= Postcode 3000 =

1990s urban planning program in Melbourne

Postcode 3000 was a planning policy for Melbourne, Australia coordinated by the City of Melbourne and supported by the state government, under newly-elected Premier Jeff Kennett. The policy, which began in 1992 and ran throughout the 1990s, was aimed at increasing residential development in the Melbourne central business district and St Kilda Road. At the time, these areas were primarily business districts and had low residential populations (only about 2,000 in the late 1980s, a decrease from about 5,500 in the 1960s).

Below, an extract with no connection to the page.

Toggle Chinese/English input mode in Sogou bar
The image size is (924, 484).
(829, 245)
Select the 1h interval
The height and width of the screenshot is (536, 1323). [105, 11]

The policy provided incentives for people living in the central area and for property developers to create housing, such as discounted council rates and fees and a streamlined planning approval process. Unoccupied lower-grade office buildings were converted to housing and new apartment towers were constructed. The fruits of these efforts eventually spilled out into the neighbouring suburbs of Southbank, Docklands and later Carlton.

The program also included programs to improve streetscapes, such as by planting trees and creating open and green space. Many of Melbourne's laneways and arcades were redeveloped and gentrified during this time.

After implementation, the population of the inner-city area increased dramatically and 3000 new apartments were produced before the end of the decade. The policy had the additional benefit of reducing office vacancy rates, which had been at their highest level in decades.

Today, Postcode 3000 is generally considered to have been successful in increasing the number of central-city residents and revitalising the city centre. The number of dwellings in the area has increased to 28,000 and the population has grown to over 116,000. However, there are concerns about how the increase in high-rise residential buildings during the 2010s might affect the city centre in the future.